[comp.parallel] Alliant FX/2880

neray@Alliant.COM (Phil Neray) (03/16/90)

In article <8261@hubcap.clemson.edu> boulder!foobar!grunwald@ncar.UCAR.EDU (Dirk Grunwald) writes:
>I've heard that Alliant has announced an i860 based system with up to
>28 processors. Anyone have any more information? What's the system
>architecture? FX/80-like but with higher bandwidth bus?

Glad you asked. Alliant announced the FX/2800 in January, with
shipments to begin in March. The FX/2800 consists of:

- Up to 28, 64-bit Intel i860 processors (40 MHz).
- Up to 1 GB of main memory and 4 MB of cache memory (connected to the
processors via a 1.28 GB/s crossbar switch).
- Multiple 25 MB/s VME channels with disk striping, UltraNet, etc.
- Extensively multi-threaded Concentrix operating system.
- Parallel FX/Fortran, FX/C and FX/ADA compilers.
- Real-time FX/RT executive (priority-driven, pre-emptive scheduling),
co-resident with UNIX.
- Optional tightly-coupled visualization capability (X11R3,
PHIGS/PHIGS+, visualization toolkits).
- Source-code compatible with the FX/80 Series.
- $500K to $2M price range. Entry-level is 8-processor system.

What's unique about this system? It's the first general-purpose,
shared memory, parallel supercomputer that uses standard VLSI
processors rather than a proprietary processor architecture.

It's the first truly open supercomputer because it is standard at
the processor/instruction-set level AS WELL AS at the usual UNIX
level (UNIX, NFS, NQS, compilers, etc.).

The idea is to bring the benefits of binary standards to the
supercomputer world, so that users can benefit from a much broader
applications base than has traditionally been available.

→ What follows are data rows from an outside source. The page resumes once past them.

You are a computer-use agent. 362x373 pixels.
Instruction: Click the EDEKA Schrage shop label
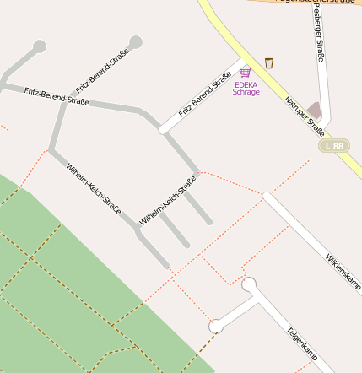tap(246, 88)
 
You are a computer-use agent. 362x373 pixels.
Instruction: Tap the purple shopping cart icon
tap(245, 73)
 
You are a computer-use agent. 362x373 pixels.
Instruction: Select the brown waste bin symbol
tap(269, 63)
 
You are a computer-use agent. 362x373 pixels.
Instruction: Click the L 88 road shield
tap(335, 146)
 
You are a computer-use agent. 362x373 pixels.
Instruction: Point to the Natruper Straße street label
tap(305, 116)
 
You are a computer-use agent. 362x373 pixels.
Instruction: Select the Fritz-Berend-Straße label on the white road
tap(205, 95)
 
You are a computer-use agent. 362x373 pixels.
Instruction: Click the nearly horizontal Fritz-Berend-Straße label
tap(57, 95)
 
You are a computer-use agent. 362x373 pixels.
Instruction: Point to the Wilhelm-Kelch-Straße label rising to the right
tap(168, 200)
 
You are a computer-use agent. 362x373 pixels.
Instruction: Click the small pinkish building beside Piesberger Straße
tap(315, 111)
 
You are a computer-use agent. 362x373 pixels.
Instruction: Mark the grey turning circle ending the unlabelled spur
tap(39, 46)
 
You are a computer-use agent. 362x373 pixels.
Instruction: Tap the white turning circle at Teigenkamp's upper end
tap(249, 285)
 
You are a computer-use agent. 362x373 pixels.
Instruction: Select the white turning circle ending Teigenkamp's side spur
tap(216, 326)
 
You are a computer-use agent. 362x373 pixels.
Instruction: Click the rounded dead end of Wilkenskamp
tap(267, 197)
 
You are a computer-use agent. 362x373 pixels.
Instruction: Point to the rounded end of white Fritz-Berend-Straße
tap(164, 129)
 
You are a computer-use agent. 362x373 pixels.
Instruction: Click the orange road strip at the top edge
tap(304, 3)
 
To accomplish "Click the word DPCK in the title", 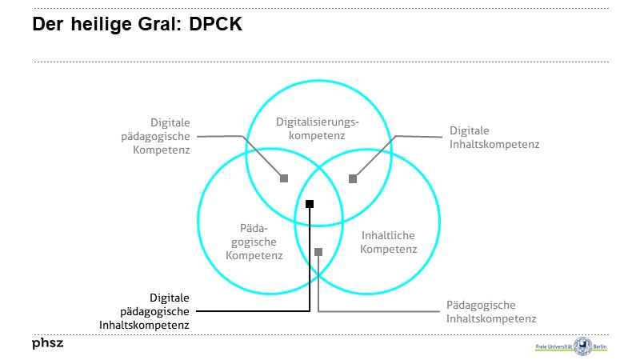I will [217, 24].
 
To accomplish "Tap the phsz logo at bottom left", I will [47, 344].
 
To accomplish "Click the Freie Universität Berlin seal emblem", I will [582, 346].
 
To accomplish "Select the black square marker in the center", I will [310, 204].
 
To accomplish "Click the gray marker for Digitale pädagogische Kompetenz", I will [283, 178].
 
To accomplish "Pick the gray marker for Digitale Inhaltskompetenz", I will [352, 178].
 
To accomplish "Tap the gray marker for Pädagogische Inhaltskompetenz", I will [318, 252].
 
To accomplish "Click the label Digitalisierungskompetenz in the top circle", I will [318, 129].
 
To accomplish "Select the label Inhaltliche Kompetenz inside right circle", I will [389, 242].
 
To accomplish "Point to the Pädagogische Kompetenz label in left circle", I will [254, 242].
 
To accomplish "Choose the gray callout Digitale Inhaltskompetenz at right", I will [494, 137].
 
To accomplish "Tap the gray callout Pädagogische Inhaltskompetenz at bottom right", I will [490, 311].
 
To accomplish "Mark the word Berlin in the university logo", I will [602, 347].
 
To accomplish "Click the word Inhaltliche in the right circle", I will [389, 236].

The FX/2800 is compatible with the PAX (Parallel Architecture
eXtension) ABI jointly defined by Intel and Alliant. ANY vendor who 
wants to build a binary-compatible system can go to Intel and buy the 
i860 processors, plus Alliant's concurrency control architecture and 
parallelizing compilers (which Alliant has licensed to Intel)...AND
any software vendor can produce a single binary version of his
application that runs on a variety of machines, from workstations to
parallel supercomputers like Alliant's.

Using standard processors (the i860 is a "Cray-on-a chip", as
described by John Rollwagen) combined with parallelism and high-speed
shared memory, we've built a system that is rated at 720 MFLOPS on
the 1000x1000 LINPACK (in comparison, the single-processor Cray
Y-MP/832 is rated at 308 MFLOPS, the C240 at 166 MFLOPS, and the VAX
9000/440VP at 312 MFLOPS).

Other performance metrics: over 1.12 peak GFLOPS (DP), 1148 VAX MIPS
(aggregate, based on Dhrystone V1.1) and 672 Whetstone MIPS 
(non-inlined, aggregate).

The processors in the FX/2800 can be used as parallel or
multiprocessors. Up to six parallel clusters are supported. The
scheduler automatically "breaks-up" a cluster into independent
multiprocessors if there are no parallel jobs waiting to execute, or
automatically breaks clusters up in user-defined time-slices. 

Each cluster consists of up to 14 processors controlled via
hardware-based, concurrency control instructions that are
automatically generated by the compilers. The compilers detect
opportunities for fine-grained parallelism, typically at the
loop-level. (Up to 28 processors in the cluster are supported in
certain situations, such as the 1000x1000 LINPACK). 

Explicit parallelism via compiler directives or UNIX tasking is also
supported. (Note that UNIX itself runs directly on the i860
processors in an SMP implementation. There is no "front-end".)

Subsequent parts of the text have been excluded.